#### ENTRIES SHOWN
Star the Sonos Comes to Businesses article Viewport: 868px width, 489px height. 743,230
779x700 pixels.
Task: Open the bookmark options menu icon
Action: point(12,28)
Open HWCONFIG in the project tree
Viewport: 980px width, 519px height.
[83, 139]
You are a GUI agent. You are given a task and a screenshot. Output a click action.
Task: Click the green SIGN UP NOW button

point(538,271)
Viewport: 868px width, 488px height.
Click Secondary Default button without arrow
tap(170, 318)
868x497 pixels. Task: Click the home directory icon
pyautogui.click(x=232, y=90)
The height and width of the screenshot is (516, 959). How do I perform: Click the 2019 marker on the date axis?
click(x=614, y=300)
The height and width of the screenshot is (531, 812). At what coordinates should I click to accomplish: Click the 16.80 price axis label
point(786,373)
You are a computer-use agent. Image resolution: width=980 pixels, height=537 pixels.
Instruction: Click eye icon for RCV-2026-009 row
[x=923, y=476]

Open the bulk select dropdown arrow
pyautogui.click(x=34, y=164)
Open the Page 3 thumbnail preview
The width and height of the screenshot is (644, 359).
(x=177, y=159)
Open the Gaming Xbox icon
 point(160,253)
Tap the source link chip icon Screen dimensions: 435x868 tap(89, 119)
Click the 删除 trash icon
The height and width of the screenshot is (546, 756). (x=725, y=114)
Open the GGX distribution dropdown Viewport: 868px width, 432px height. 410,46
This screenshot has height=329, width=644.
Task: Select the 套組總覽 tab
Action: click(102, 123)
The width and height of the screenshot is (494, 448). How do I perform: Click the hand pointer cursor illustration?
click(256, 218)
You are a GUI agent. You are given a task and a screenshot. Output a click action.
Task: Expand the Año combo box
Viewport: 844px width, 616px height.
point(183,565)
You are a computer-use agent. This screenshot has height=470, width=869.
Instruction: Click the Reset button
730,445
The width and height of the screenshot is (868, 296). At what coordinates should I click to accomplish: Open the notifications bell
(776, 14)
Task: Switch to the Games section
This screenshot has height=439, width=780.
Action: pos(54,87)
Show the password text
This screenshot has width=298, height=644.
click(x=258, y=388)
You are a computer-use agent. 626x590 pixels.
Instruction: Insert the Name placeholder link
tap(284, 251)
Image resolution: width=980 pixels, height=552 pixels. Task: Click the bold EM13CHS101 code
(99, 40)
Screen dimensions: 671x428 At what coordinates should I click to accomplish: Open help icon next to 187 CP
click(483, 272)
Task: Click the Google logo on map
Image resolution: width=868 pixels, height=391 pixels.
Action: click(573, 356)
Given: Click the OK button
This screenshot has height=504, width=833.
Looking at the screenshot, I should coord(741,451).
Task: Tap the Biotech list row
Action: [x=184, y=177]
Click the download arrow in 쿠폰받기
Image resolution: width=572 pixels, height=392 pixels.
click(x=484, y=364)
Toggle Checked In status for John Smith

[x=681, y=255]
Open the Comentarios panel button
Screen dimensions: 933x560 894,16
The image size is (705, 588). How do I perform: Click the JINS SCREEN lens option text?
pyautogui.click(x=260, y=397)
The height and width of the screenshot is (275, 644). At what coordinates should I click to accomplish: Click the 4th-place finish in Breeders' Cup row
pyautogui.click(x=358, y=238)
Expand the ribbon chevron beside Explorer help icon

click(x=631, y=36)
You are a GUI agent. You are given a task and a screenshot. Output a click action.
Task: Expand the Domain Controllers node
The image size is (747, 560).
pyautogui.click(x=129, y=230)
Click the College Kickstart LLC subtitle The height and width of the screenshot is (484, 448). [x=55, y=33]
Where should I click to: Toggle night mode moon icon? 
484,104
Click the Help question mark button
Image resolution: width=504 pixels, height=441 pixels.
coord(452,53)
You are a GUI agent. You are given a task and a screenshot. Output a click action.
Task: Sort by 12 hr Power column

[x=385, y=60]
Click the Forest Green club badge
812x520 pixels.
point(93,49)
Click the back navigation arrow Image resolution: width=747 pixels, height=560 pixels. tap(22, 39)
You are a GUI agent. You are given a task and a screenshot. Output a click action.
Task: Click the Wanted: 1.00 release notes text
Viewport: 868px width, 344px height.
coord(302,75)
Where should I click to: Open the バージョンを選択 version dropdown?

#### WHAT THIS TASK INVOLVES
Each entry should be duplicated exactly as it was given.

#### RESPONSE
Star the Sonos Comes to Businesses article Viewport: 868px width, 489px height. 743,230
779x700 pixels.
Task: Open the bookmark options menu icon
Action: point(12,28)
Open HWCONFIG in the project tree
Viewport: 980px width, 519px height.
[83, 139]
You are a GUI agent. You are given a task and a screenshot. Output a click action.
Task: Click the green SIGN UP NOW button

point(538,271)
Viewport: 868px width, 488px height.
Click Secondary Default button without arrow
tap(170, 318)
868x497 pixels. Task: Click the home directory icon
pyautogui.click(x=232, y=90)
The height and width of the screenshot is (516, 959). How do I perform: Click the 2019 marker on the date axis?
click(x=614, y=300)
The height and width of the screenshot is (531, 812). At what coordinates should I click to accomplish: Click the 16.80 price axis label
point(786,373)
You are a computer-use agent. Image resolution: width=980 pixels, height=537 pixels.
Instruction: Click eye icon for RCV-2026-009 row
[x=923, y=476]

Open the bulk select dropdown arrow
pyautogui.click(x=34, y=164)
Open the Page 3 thumbnail preview
The width and height of the screenshot is (644, 359).
(x=177, y=159)
Open the Gaming Xbox icon
 point(160,253)
Tap the source link chip icon Screen dimensions: 435x868 tap(89, 119)
Click the 删除 trash icon
The height and width of the screenshot is (546, 756). (x=725, y=114)
Open the GGX distribution dropdown Viewport: 868px width, 432px height. 410,46
This screenshot has height=329, width=644.
Task: Select the 套組總覽 tab
Action: click(102, 123)
The width and height of the screenshot is (494, 448). How do I perform: Click the hand pointer cursor illustration?
click(256, 218)
You are a GUI agent. You are given a task and a screenshot. Output a click action.
Task: Expand the Año combo box
Viewport: 844px width, 616px height.
point(183,565)
You are a computer-use agent. This screenshot has height=470, width=869.
Instruction: Click the Reset button
730,445
The width and height of the screenshot is (868, 296). At what coordinates should I click to accomplish: Open the notifications bell
(776, 14)
Task: Switch to the Games section
This screenshot has height=439, width=780.
Action: pos(54,87)
Show the password text
This screenshot has width=298, height=644.
click(x=258, y=388)
You are a computer-use agent. 626x590 pixels.
Instruction: Insert the Name placeholder link
tap(284, 251)
Image resolution: width=980 pixels, height=552 pixels. Task: Click the bold EM13CHS101 code
(99, 40)
Screen dimensions: 671x428 At what coordinates should I click to accomplish: Open help icon next to 187 CP
click(483, 272)
Task: Click the Google logo on map
Image resolution: width=868 pixels, height=391 pixels.
Action: click(573, 356)
Given: Click the OK button
This screenshot has height=504, width=833.
Looking at the screenshot, I should coord(741,451).
Task: Tap the Biotech list row
Action: [x=184, y=177]
Click the download arrow in 쿠폰받기
Image resolution: width=572 pixels, height=392 pixels.
click(x=484, y=364)
Toggle Checked In status for John Smith

[x=681, y=255]
Open the Comentarios panel button
Screen dimensions: 933x560 894,16
The image size is (705, 588). How do I perform: Click the JINS SCREEN lens option text?
pyautogui.click(x=260, y=397)
The height and width of the screenshot is (275, 644). At what coordinates should I click to accomplish: Click the 4th-place finish in Breeders' Cup row
pyautogui.click(x=358, y=238)
Expand the ribbon chevron beside Explorer help icon

click(x=631, y=36)
You are a GUI agent. You are given a task and a screenshot. Output a click action.
Task: Expand the Domain Controllers node
The image size is (747, 560).
pyautogui.click(x=129, y=230)
Click the College Kickstart LLC subtitle The height and width of the screenshot is (484, 448). [x=55, y=33]
Where should I click to: Toggle night mode moon icon? 
484,104
Click the Help question mark button
Image resolution: width=504 pixels, height=441 pixels.
coord(452,53)
You are a GUI agent. You are given a task and a screenshot. Output a click action.
Task: Sort by 12 hr Power column

[x=385, y=60]
Click the Forest Green club badge
812x520 pixels.
point(93,49)
Click the back navigation arrow Image resolution: width=747 pixels, height=560 pixels. tap(22, 39)
You are a GUI agent. You are given a task and a screenshot. Output a click action.
Task: Click the Wanted: 1.00 release notes text
Viewport: 868px width, 344px height.
coord(302,75)
Where should I click to: Open the バージョンを選択 version dropdown?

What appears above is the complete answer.